WORK TO BE COMPLETED » Put the stretch of the listing from its start through the line containing "(493, 420)." into a JSON list of strings, one string per line, with blank lines and pictures left out.

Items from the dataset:
-*-*-
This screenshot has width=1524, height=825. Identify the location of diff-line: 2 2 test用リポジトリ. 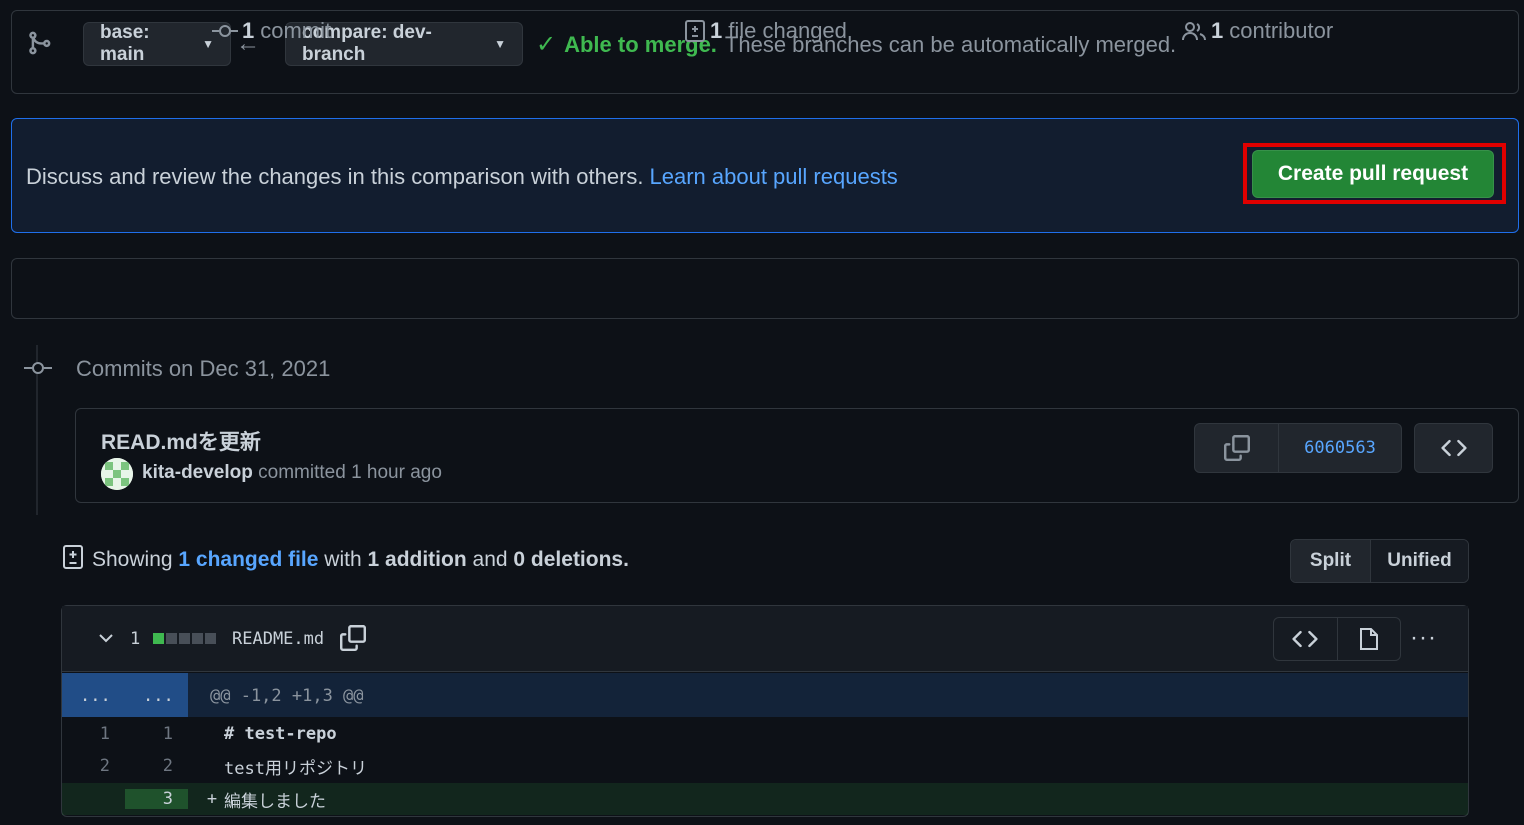
(765, 766).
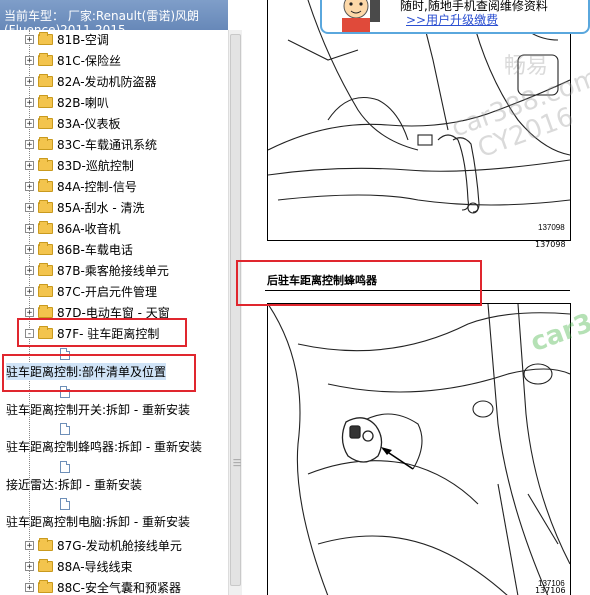  I want to click on highlight-box-selected, so click(99, 373).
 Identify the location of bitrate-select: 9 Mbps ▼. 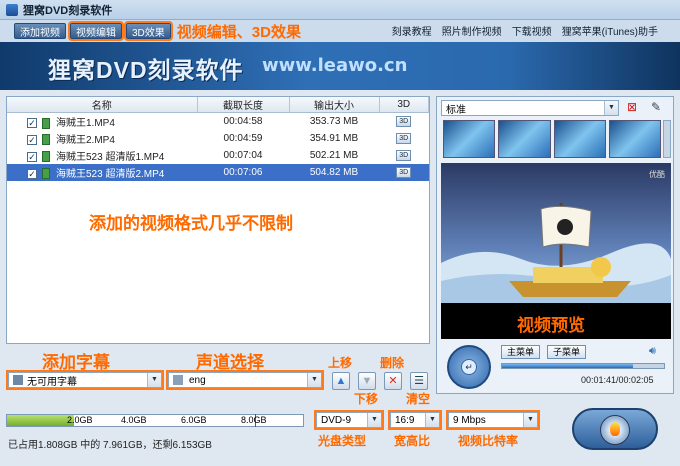
(493, 420).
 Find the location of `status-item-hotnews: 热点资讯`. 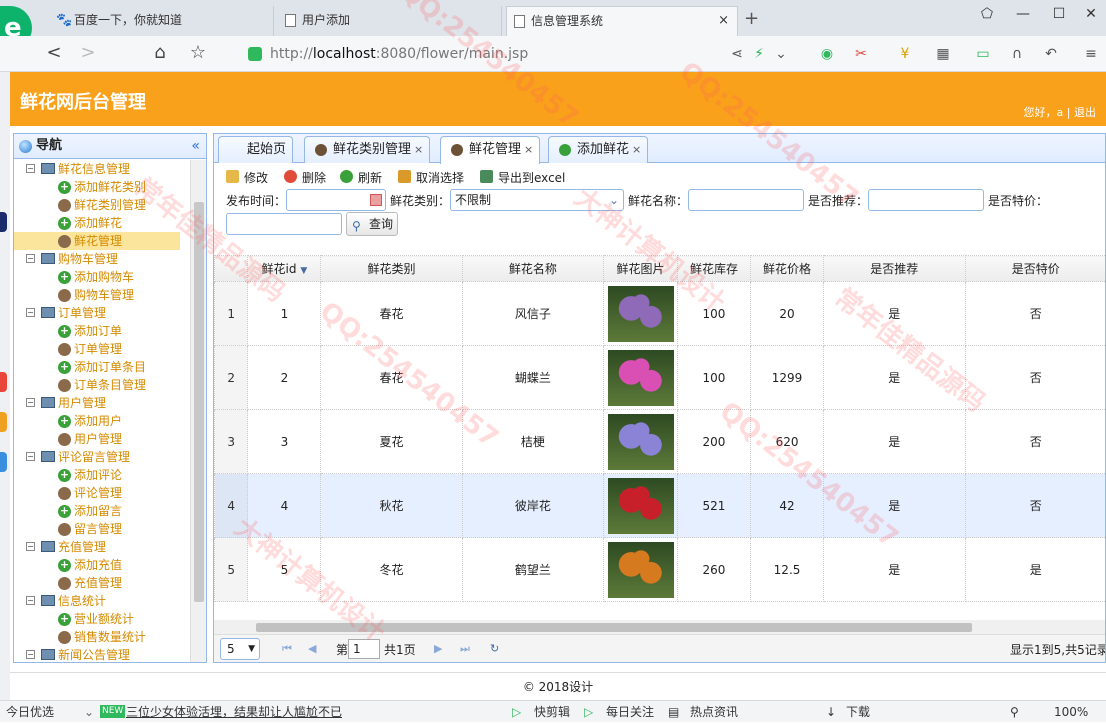

status-item-hotnews: 热点资讯 is located at coordinates (714, 712).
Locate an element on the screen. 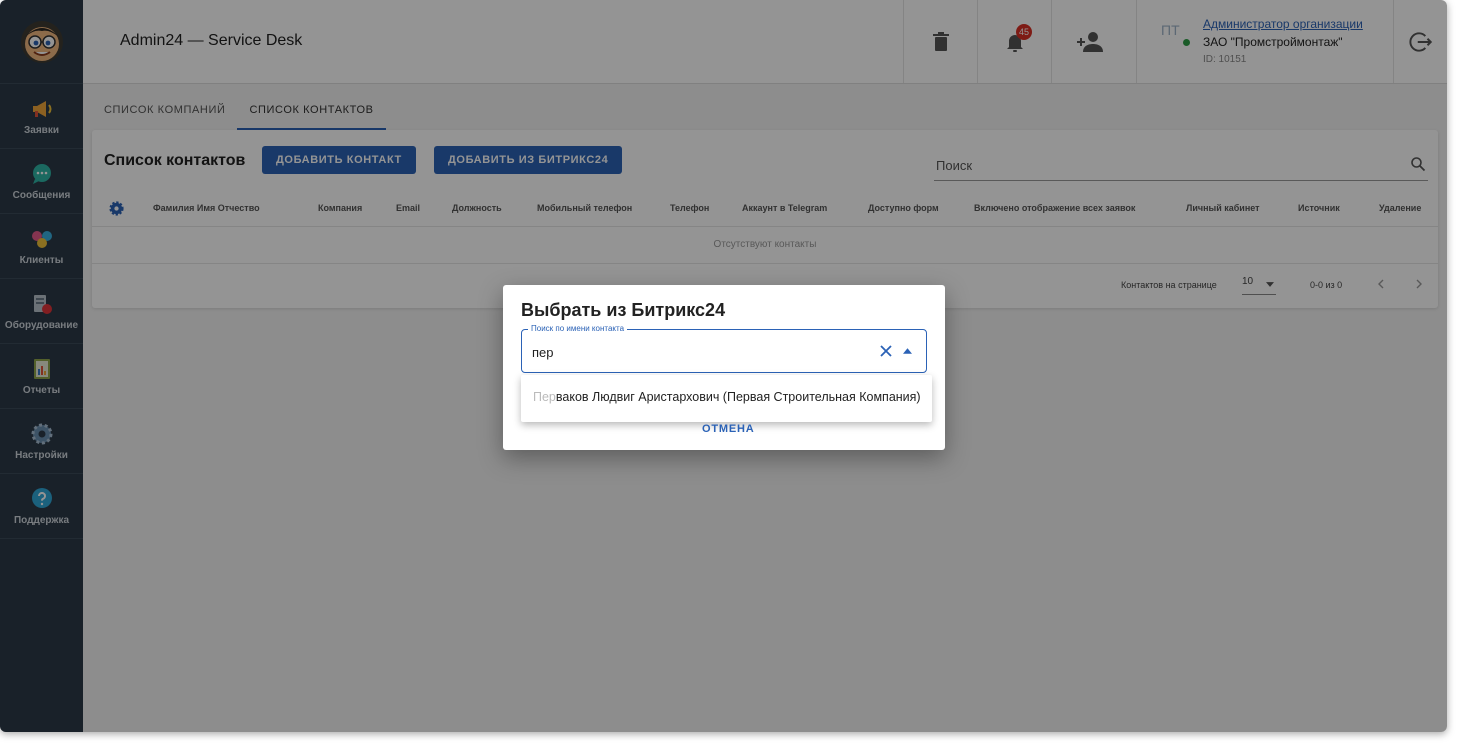 The image size is (1462, 746). option-match: Пер is located at coordinates (544, 397).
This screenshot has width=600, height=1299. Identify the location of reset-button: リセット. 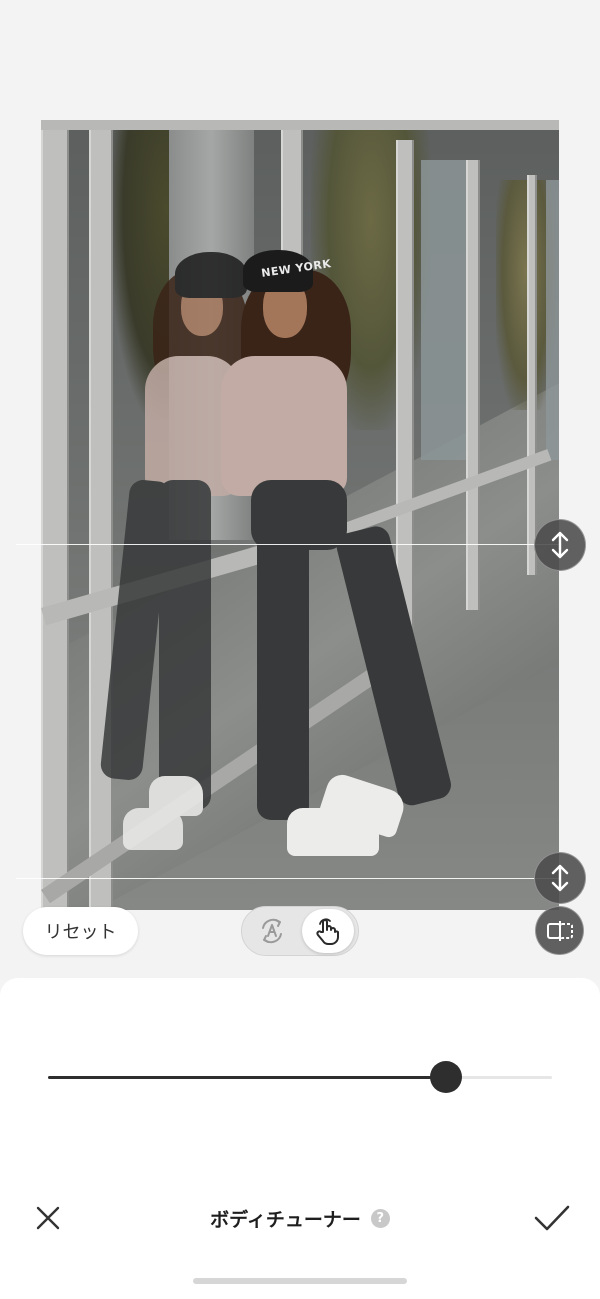
(80, 931).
-*-*-
EXERCISE RESPONSE »
[
  "This screenshot has width=1524, height=825. Identify the location of diff-line: 2 2 test用リポジトリ. ",
  "(765, 766).",
  "  I want to click on highlight-box-selected, so click(99, 373).",
  " Identify the location of bitrate-select: 9 Mbps ▼. ",
  "(493, 420)."
]